[start of DATA SUPPLIED]
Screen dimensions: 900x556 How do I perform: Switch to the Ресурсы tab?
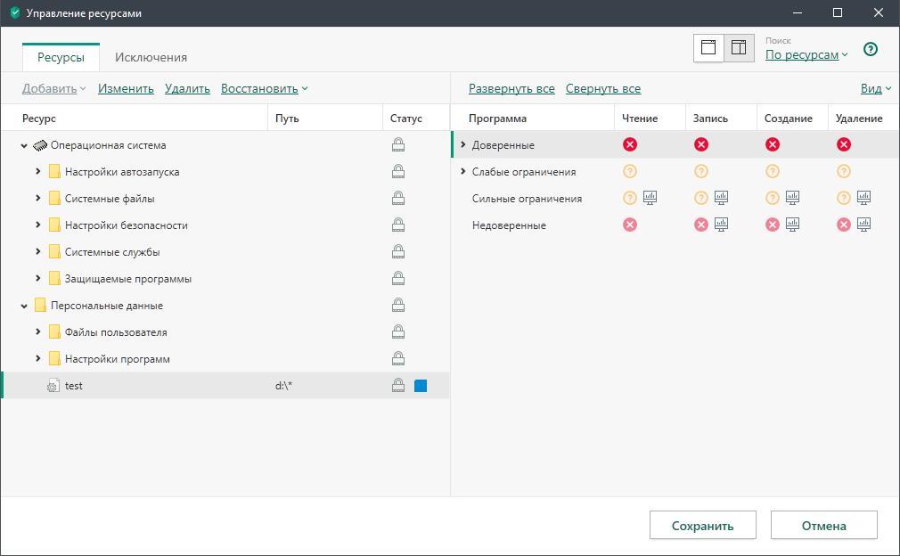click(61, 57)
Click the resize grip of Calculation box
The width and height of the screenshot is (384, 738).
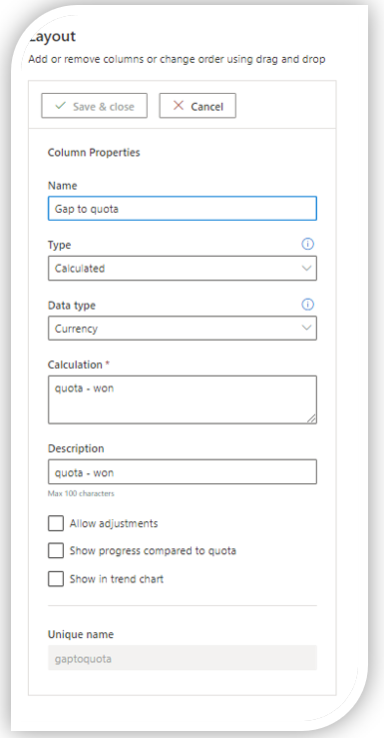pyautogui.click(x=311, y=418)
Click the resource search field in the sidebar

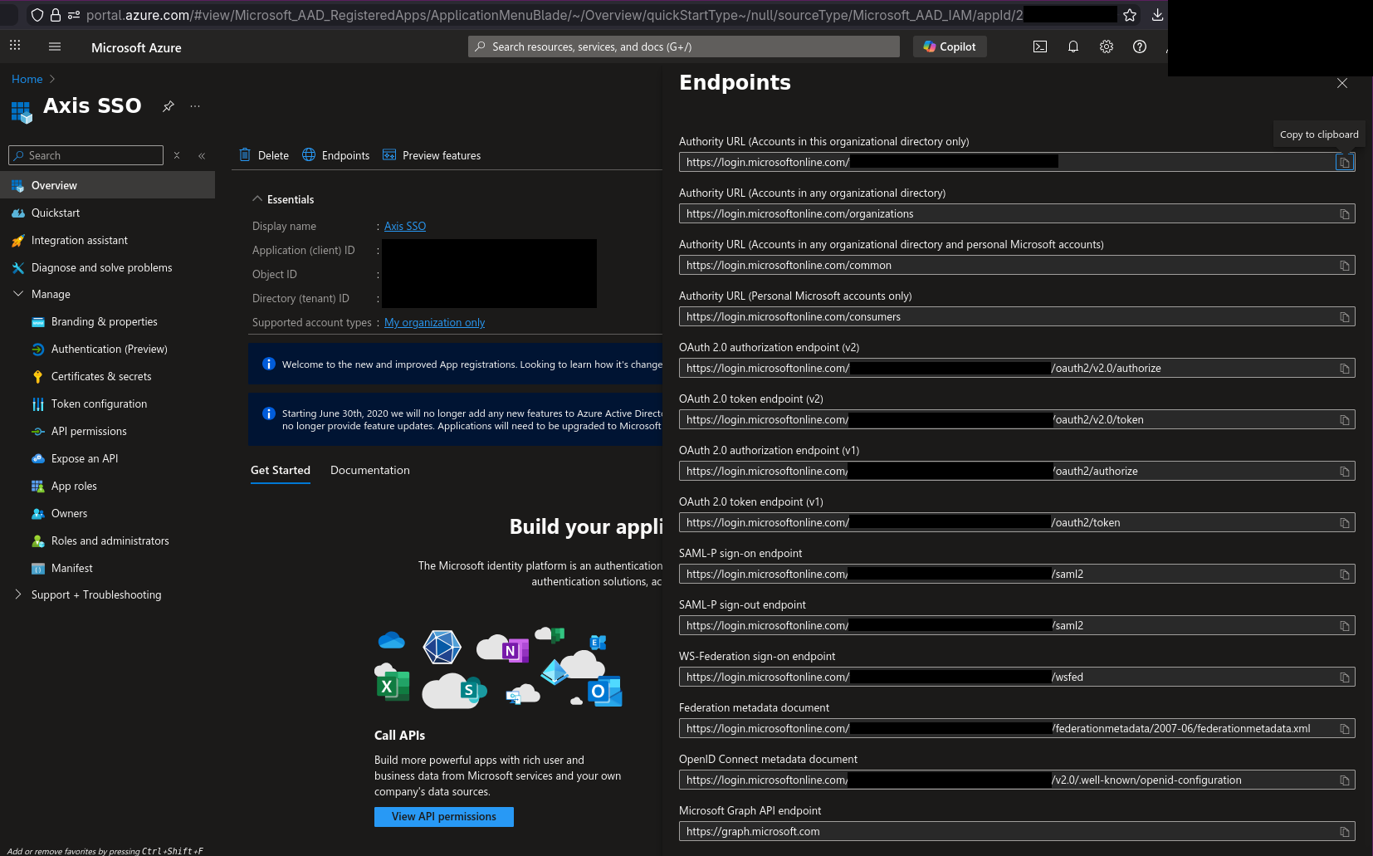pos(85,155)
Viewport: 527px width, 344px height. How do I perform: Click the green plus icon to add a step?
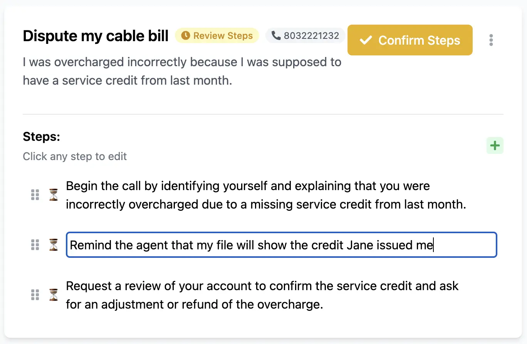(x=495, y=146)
[end of DATA SUPPLIED]
[start of DATA SUPPLIED]
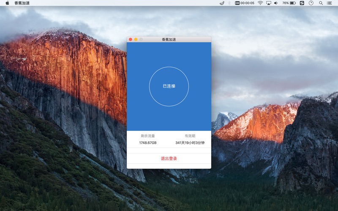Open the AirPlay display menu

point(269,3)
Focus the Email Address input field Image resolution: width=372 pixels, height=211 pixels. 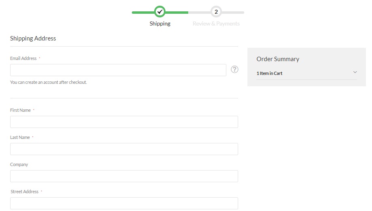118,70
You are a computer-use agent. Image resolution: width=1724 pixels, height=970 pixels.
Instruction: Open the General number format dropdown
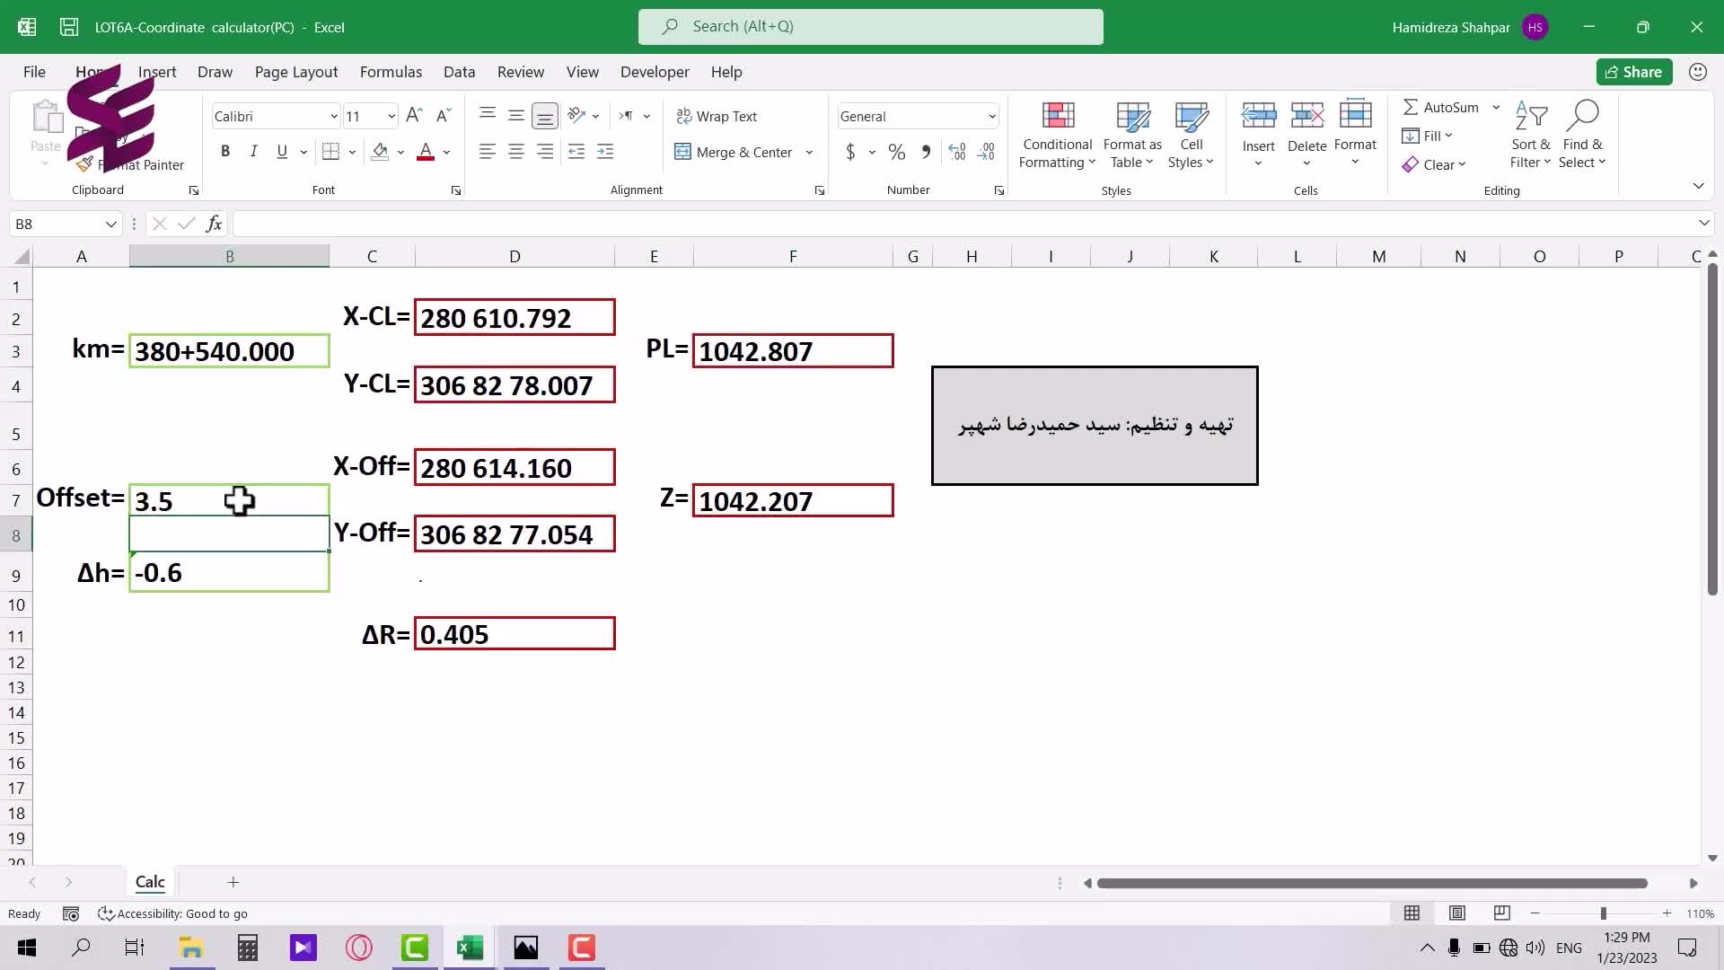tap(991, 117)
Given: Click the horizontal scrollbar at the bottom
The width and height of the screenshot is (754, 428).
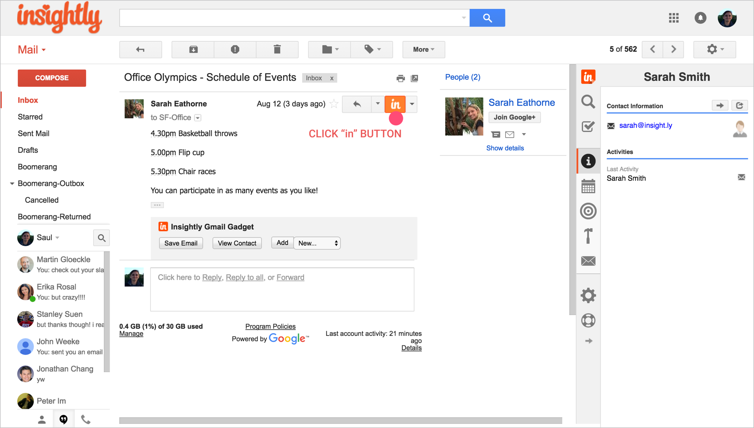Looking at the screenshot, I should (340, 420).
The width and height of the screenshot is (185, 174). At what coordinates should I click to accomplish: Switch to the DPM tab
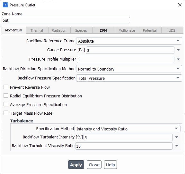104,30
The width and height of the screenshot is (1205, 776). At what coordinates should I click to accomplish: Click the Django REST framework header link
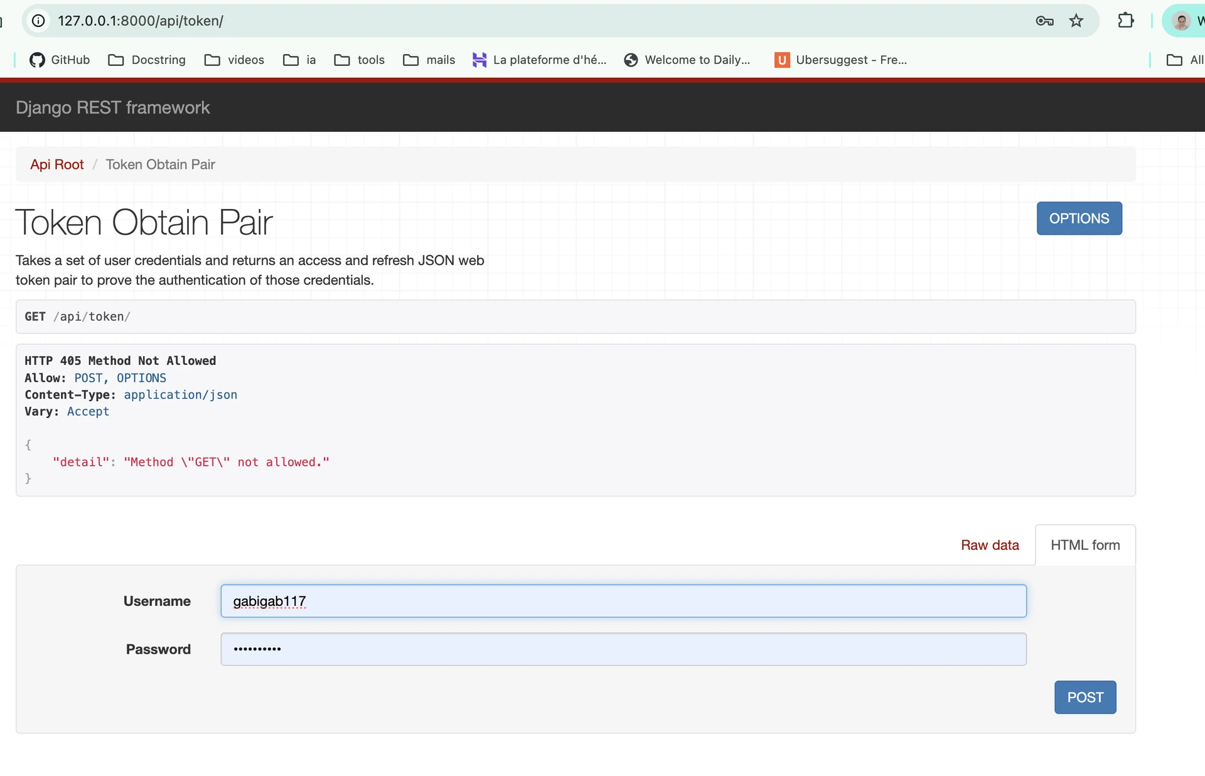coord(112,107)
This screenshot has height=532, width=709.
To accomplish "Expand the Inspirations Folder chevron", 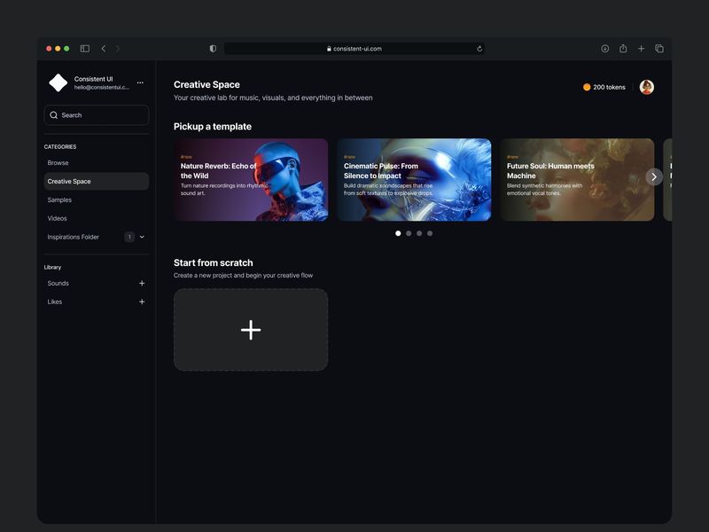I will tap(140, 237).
[end of DATA SUPPLIED]
WHAT TO DO:
Rewrite the stretch of rows from the line containing "Click the resize grip of Calculation box" through the line containing "(x=495, y=146)" as a two-column CSV with the headers "instruction" and "click_target", giving one line per request. Put the request text and its answer each in a single quoted field, replace line breaks with spaces, and omit the pictures.

FULL ANSWER:
instruction,click_target
"Click the resize grip of Calculation box The width and height of the screenshot is (384, 738).","pyautogui.click(x=311, y=418)"
"Click the resource search field in the sidebar","pos(85,155)"
"Viewport: 527px width, 344px height. How do I perform: Click the green plus icon to add a step?","(x=495, y=146)"